From the point of view of nature conservation, it is important that the planted plants come from the region and carry on the genetic diversity of the species living there. We can do this by collecting seeds from natural stands. To do this, you have to spend many days in the field, watching which plants are at which point in their ripening process, so that we can collect as many healthy seeds as possible. Collection is also made difficult by the weather and human factors (mowing, grazing). The selected plants were included in the tender precisely because of their rarity, which is why it often happens that they only occur in patches of 10-50 stems in an area, meaning that a large area must be covered in order to collect the necessary amount of seeds. The seeds of certain plants (e.g. nun's flower, dirty tendril, blue sedge) are constantly ripening and the ripened seeds also fall to the ground, these need to be visited more often. The work with the seeds does not end in the field, as the harvested, pruned fruit parts must be cleaned so that only healthy, pest-free seeds remain. Cleaning and counting the small seeds (e.g.: Hungarian thyme, watered veronica, Austrian sedge, suffocating müge seeds) is also not an easy task.

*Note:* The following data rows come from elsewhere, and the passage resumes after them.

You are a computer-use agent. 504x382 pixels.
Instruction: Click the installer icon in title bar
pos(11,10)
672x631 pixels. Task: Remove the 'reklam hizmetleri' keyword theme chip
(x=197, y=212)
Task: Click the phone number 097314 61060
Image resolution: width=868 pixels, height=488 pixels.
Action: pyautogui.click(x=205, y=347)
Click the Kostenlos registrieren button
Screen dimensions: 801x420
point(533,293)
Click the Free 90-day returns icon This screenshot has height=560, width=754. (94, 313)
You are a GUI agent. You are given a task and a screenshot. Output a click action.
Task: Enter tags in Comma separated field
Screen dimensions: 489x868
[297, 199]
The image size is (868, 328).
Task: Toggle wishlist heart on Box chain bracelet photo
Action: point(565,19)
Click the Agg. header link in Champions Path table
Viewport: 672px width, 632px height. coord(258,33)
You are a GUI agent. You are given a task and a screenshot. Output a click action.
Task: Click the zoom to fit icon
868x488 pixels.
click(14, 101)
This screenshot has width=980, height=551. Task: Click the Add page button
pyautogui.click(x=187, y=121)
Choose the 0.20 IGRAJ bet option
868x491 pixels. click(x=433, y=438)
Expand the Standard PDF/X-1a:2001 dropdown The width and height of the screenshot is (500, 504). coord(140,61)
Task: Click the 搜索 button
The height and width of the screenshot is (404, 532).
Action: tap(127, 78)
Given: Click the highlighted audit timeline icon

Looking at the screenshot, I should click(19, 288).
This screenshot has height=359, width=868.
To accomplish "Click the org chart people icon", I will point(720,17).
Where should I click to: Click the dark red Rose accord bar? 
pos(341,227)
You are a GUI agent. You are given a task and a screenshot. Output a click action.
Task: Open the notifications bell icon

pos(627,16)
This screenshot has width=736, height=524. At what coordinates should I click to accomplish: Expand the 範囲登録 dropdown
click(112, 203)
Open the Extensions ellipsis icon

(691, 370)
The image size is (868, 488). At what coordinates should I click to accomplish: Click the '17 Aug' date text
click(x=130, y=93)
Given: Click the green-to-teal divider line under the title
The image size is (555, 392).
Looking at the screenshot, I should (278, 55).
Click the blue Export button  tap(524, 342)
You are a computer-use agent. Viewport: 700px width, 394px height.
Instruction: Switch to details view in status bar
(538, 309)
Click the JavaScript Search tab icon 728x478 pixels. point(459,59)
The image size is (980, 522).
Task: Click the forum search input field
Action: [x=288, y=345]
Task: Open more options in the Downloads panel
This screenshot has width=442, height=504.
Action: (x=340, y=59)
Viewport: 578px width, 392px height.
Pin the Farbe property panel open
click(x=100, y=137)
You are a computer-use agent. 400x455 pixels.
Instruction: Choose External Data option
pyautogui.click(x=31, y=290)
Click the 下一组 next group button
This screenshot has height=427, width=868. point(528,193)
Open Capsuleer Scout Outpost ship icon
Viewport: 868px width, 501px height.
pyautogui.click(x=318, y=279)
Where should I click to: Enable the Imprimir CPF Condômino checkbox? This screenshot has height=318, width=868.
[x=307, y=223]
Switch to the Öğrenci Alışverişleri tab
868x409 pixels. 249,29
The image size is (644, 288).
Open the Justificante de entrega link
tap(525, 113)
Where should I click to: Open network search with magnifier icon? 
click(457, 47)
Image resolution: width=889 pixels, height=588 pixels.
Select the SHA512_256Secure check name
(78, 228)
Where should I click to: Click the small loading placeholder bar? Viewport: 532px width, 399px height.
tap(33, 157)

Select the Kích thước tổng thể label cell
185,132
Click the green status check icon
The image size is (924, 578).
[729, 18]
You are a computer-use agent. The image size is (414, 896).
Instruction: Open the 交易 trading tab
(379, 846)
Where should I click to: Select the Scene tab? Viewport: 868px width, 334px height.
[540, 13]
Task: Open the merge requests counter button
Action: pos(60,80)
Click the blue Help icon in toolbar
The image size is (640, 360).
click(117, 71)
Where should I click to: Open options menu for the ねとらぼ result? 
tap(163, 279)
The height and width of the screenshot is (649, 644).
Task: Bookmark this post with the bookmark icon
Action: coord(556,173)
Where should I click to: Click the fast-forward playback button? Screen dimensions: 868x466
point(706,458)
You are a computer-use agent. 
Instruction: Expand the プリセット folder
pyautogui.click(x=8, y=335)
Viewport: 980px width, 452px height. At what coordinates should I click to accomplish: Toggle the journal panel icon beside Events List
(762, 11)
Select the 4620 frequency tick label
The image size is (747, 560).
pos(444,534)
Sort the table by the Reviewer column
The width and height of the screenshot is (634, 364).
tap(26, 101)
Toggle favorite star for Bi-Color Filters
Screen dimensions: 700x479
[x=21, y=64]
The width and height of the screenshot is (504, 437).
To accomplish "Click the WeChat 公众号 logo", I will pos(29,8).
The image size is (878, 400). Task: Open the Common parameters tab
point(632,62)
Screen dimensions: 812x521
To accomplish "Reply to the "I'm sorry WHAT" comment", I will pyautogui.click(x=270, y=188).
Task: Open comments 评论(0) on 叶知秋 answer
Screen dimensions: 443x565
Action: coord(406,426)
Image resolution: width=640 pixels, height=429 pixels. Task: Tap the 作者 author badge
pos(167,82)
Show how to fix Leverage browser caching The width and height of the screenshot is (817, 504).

The collected seeds are sown and after successful germination, the grown seedlings are transplanted and cared for in the Herb Garden, grouping them according to their place of origin. This is the so-called ex situ propagation, when plants are propagated outside their natural habitat. This is an important new area of nature conservation treatments these days. If we keep the plants propagated in this way in the botanical garden, we also help the survival of the species, however, if we return them to their natural habitat, we strengthen in situ nature conservation, not only the individual species, but also the relationships between species let's keep it. With our work, we realize the latter.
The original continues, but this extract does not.